As for businesses, I agree that in the long run, each business sector should be earning the same economics profits (but very different accounting profits). I hope this makes sense. If it doesn't tell me where so I can try and figure out if I made a mistake or I am being unclear. Jrincayc 16:20, 7 Jan 2005 (UTC)

The formal basis of the article is problematic, since it works with sets (which are identical under permutations of elements) instead of with n-tuples. The German version of the article is much better and the reader might want to check that. Here, in the english version, the formalism is simply and plainly: Wrong. — Preceding unsigned comment added by 217.95.167.213 (talk) 10:20, 16 October 2019 (UTC)[reply]

In the Prisoner's dilemma, are three out of the four possible outcomes Pareto optimal?

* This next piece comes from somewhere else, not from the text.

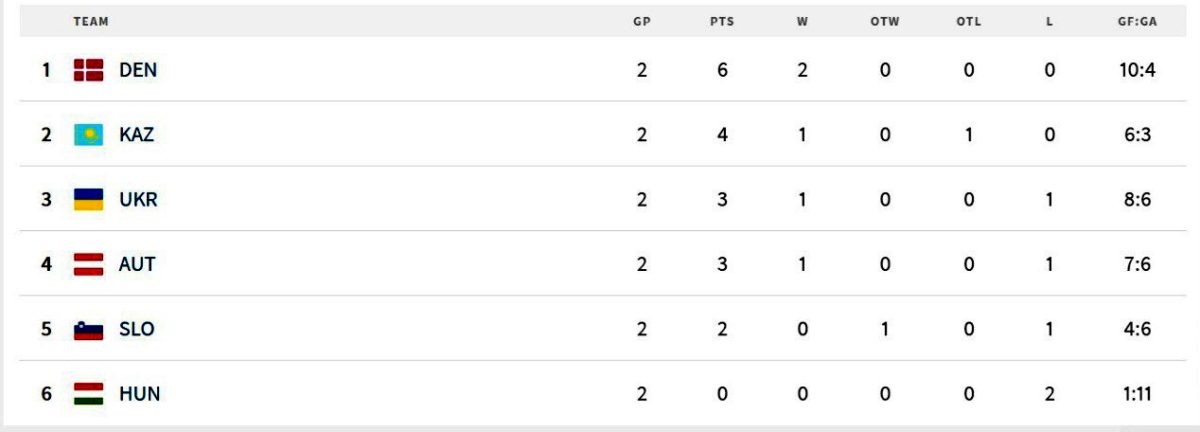Click the Hungary flag icon
This screenshot has height=432, width=1200.
(x=88, y=394)
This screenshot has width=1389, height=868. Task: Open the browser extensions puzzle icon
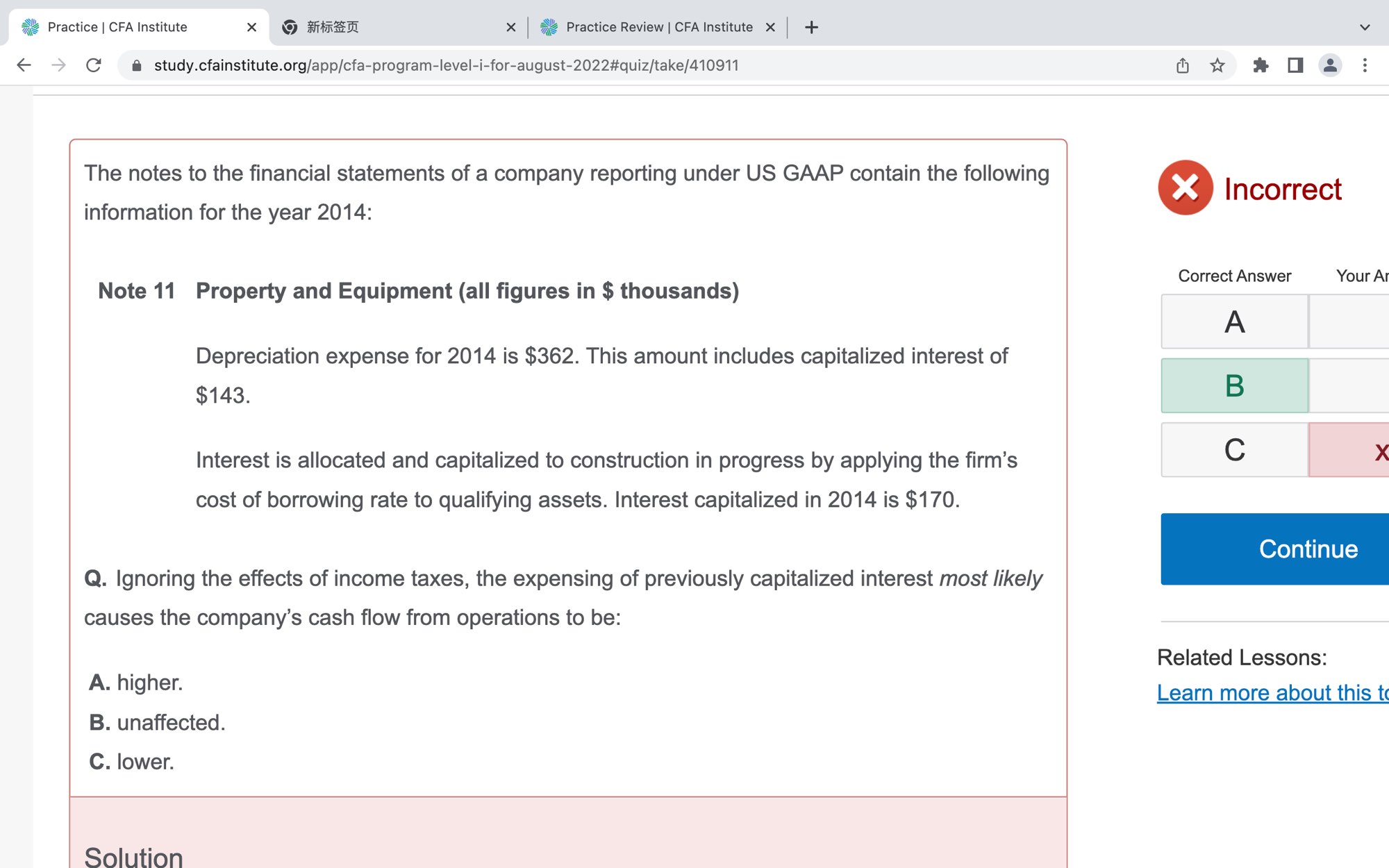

It looks that way to me, but I'm no expert on Pareto efficiency:

• From (cooperate, defect), a change to (cooperate, cooperate) makes the second player worse off while making the first better.
• The same is true from (defect, cooperate), as a change to (cooperate, cooperate makes the first player worse off but the second better.
• Only (defect, defect) is NOT Pareto efficient, because changing to (cooperate, cooperate) makes both better off.

Is this correct? If yes, this example would be made more useful by saying that (cooperate, defect) and (defect, cooperate) are also Pareto efficient, but (defect, defect) is not.

If this is NOT correct, then it seems to me that something is wrong with the definition. ??? Thanks for your work in maintaining this Wikipedia article. DavidMCEddy (talk) 03:20, 31 May 2024 (UTC)[reply]

Yes, this makes sense given the definitions. Another agreement: https://economics.stackexchange.com/a/27181 Honestrosewater (talk) 08:49, 1 September 2024 (UTC)[reply]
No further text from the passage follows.